Diversas pessoas morreram, incluindo três militares congoleses. Alvos foram quartel-general das Forças Armadas, emissoras estatais de rádio e televisão e o aeroporto internacional de Kinshasa.

Força da paz da ONU na República Democrática do Congo. Foto: MONUSCO/Sylvain Liechti
A ONU lamentou os ataques realizados nesta segunda-feira (30) contra o quartel-general das Forças Armadas da República Democrática do Congo e s sedes da emissora de rádio e do canal de televisão estatal, além do aeroporto internacional da capital, Kinshasa.
Confrontos foram relatados em Kindu, na província de Maniema, e Lubumbashi, na província de Katanga, resultando em diversas mortes, incluindo três militares das Forças Armadas congolesas.
O chefe da missão da ONU no país, conhecida como MONUSCO, Martin Kobler, condenou fortemente os “ataques simultâneos, indiscriminados e inaceitáveis” perpetrados por homens armados contra estes locais “estratégicos”.
Em nota, a MONUSCO disse reiterar o desejo de que os ataques contra civis acabem e pediu que as autoridades tratem essas questões em conformidade com a ordem constitucional e a legislação.
O mandato da missão de paz da ONU é em apoio às autoridades nacionais para a estabilização e consolidação dos esforços de paz, incluindo assistência para a realização de eleições, o monitoramento de violações dos direitos humanos e suporte às ações do Governo contra grupos armados que operam no leste do país.
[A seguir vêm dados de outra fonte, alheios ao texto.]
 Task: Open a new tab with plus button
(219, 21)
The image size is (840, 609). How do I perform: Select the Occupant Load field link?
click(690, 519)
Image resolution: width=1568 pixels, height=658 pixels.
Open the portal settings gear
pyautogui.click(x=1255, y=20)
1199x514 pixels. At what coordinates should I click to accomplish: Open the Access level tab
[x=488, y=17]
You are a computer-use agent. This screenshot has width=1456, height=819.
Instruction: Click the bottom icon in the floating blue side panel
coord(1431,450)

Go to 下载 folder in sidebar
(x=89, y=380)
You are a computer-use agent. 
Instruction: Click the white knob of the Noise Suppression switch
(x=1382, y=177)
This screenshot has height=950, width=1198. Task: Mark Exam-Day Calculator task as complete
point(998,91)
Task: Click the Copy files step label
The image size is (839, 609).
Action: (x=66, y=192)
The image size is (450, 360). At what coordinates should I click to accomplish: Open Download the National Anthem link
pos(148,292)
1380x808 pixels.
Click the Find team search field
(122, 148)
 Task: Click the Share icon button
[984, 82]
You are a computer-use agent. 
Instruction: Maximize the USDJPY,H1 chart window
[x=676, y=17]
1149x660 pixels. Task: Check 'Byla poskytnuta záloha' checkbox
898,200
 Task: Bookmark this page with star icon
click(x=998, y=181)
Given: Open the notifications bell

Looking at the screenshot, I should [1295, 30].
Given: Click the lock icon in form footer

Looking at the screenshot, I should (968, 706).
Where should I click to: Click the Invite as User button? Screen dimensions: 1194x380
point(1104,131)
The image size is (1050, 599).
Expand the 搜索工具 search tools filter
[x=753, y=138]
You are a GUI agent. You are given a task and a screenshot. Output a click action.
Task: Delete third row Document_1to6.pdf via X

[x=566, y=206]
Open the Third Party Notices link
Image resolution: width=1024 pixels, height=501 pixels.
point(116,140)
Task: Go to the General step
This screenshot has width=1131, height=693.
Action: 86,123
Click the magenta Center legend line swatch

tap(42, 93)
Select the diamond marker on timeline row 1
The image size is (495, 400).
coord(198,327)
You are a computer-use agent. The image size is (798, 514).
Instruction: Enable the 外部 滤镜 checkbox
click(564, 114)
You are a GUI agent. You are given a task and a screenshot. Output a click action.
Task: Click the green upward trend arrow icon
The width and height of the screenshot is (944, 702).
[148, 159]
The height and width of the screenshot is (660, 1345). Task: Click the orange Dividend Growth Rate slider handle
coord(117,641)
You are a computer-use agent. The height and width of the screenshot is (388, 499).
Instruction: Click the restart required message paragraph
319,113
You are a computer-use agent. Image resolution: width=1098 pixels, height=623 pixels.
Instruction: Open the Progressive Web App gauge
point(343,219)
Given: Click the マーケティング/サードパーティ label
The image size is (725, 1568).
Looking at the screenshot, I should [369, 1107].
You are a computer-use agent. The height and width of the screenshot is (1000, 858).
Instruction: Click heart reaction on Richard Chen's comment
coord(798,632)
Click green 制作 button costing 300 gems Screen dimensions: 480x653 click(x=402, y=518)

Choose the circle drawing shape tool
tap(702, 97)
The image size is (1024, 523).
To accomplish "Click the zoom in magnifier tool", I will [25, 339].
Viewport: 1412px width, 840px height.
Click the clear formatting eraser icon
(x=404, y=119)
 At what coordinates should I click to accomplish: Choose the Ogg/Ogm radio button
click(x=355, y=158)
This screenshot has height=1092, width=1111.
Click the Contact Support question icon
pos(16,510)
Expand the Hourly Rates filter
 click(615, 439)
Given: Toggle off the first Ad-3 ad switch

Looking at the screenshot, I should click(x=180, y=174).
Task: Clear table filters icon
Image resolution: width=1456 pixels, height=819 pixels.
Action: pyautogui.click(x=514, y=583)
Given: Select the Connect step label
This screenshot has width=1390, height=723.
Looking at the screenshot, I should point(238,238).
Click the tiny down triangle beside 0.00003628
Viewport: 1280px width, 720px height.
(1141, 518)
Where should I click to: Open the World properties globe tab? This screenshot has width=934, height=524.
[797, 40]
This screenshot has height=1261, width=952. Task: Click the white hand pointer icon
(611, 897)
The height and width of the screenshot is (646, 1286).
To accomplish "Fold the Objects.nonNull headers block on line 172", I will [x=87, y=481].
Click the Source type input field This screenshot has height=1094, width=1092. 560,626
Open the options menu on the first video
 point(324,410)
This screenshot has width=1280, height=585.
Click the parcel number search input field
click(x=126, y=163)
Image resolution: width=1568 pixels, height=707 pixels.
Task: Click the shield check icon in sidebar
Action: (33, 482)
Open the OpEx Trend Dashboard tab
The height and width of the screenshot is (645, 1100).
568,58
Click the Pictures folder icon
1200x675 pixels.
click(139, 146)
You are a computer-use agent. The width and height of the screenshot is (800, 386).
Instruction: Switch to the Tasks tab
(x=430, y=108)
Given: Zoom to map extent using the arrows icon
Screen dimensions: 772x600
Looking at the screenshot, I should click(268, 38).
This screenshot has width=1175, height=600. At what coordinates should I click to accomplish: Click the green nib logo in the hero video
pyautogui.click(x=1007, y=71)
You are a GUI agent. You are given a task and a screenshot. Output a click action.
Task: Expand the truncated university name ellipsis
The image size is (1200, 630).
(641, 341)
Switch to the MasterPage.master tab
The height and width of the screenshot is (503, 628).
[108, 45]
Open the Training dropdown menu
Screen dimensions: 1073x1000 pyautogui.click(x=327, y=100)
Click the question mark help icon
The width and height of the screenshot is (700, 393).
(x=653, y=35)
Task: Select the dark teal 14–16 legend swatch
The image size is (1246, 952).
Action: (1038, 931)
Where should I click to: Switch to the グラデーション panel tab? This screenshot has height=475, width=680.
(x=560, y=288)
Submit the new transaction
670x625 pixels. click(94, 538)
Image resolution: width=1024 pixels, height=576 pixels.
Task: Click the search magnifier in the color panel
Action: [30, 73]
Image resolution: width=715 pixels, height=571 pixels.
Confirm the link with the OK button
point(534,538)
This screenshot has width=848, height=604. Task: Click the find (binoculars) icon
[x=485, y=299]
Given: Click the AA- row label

A MONUSCO é a única missão da ONU que foi autorizada pelo Conselho de Segurança a ter uma brigada de intervenção, que pode atuar em ações específicas, com ou sem as Forças Armadas do país, para defender e proteger a população civis. Todo o contingente militar desta que é a maior força de paz da ONU em atuação no mundo é comandado pelo general brasileiro Carlos Alberto dos Santos Cruz.
Após confrontos entre tropas do Governo e grupos armados, a missão de paz entrou em alerta.